Chemical energy is a form of potential energy. It exists because attractive and repulsive electrical forces exist between different pieces of the molecules. Nuclei attract electrons, nuclei repel each other, and electrons repel each other.

It is usually impractical (and often impossible) to describe the absolute amount of potential energy contained by a substance. Thus we usually think in terms of its relative potential energy. We say that one system has more or less potential energy than another. Another term that chemists frequently use in this context is ‘stability’ or relative stability. The relative stability of a system is inversely related to its relative potential energy. The more potential energy an object has, the less stable it is. Consider, as an example, the relative potential energy and the relative stability of snow when it lies high on a mountainside and when it lies serenely in the valley below. Because of the attractive force of gravity, the snow high on the mountain has greater potential energy and is much less stable than the snow in the valley. This greater potential energy of the snow on the mountainside can become converted into the enormous kinetic energy of a landslide. By contrast, the snow in the valley, with its lower potential energy and with its greater stability, is incapable of releasing such energy.

Potential Energy and Covalent Bonds

Atoms and molecules possess potential energy – often called chemical energy, that can be released as heat when they react. Because heat is associated with molecular motion, this release of heat results from a change from potential energy to kinetic energy.

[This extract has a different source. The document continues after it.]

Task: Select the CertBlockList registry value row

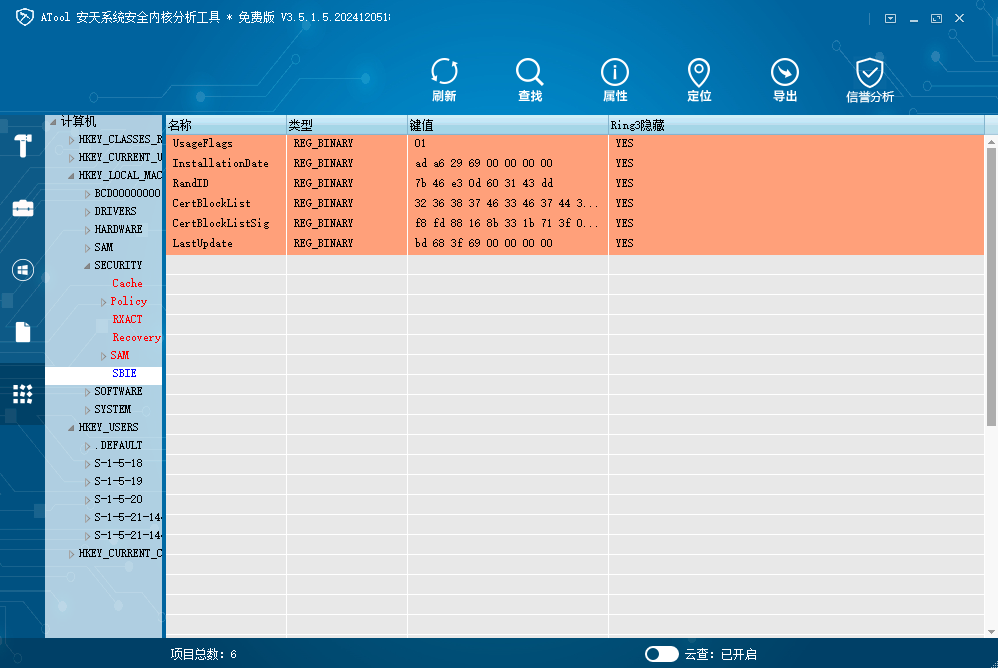Action: [211, 203]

From the standpoint of covalent bonds, the state of greatest potential energy is the state of free atoms, the state in which the atoms are not bonded to each other at all. This is true because the formation of a chemical bond is always accompanied by the lowering of the potential energy of the atoms. Consider as an example the formation of hydrogen molecules from hydrogen atoms:

Formation Of Hydrogen Molecules From Hydrogen Atoms

The potential energy of the atoms decreases by 435 kJ mol⁻¹ as the covalent bond forms. This potential energy change is illustrated graphically in the figure below.

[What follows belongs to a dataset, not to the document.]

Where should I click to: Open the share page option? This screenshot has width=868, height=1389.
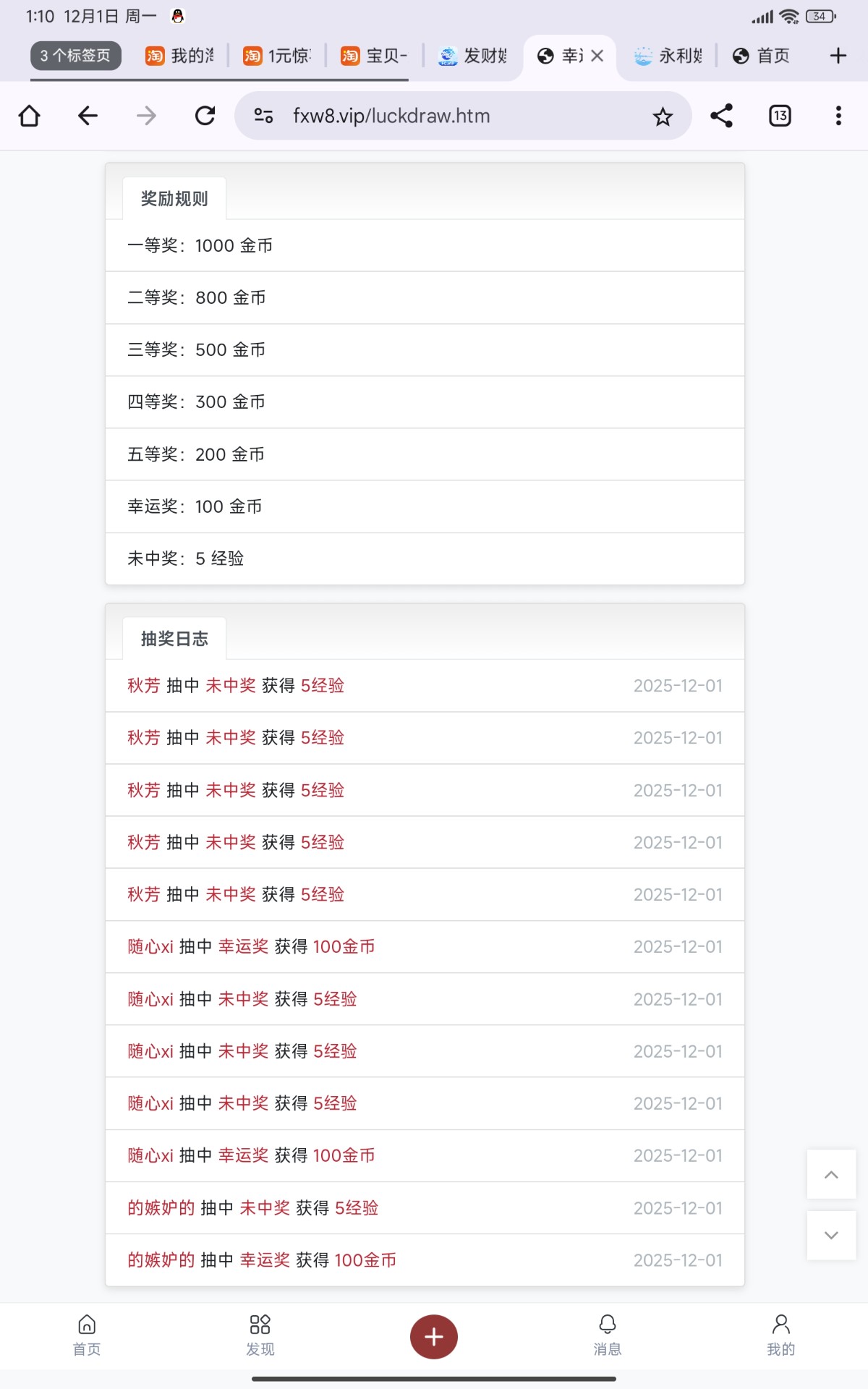point(721,116)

A convenient way to represent the relative potential energies of molecules is in terms of their relative enthalpies or heat contents, H. (Enthalpy comes from en + Gk: thalpein to heat.) The difference in relative enthalpies of reactants and products in a chemical change is called the enthalpy change and is symbolized by ΔH°. [The δ (delta) in front of a quantity usually means the difference, or change, in the quantity. The superscript ° indicates that the measurement is made under standard conditions.] By convention, the sign of ΔH° for exothermic reactions (those evolving heat) is negative. Endothermic reactions (those that absorb heat) have a positive ΔH°. The heat of reaction, ΔH°, measures the change in enthalpy of the atoms of the reactants as they are converted to products. For an exothermic reaction the atoms have a smaller enthalpy as products than they do as reactants. For endothermic reactions, the reverse is true.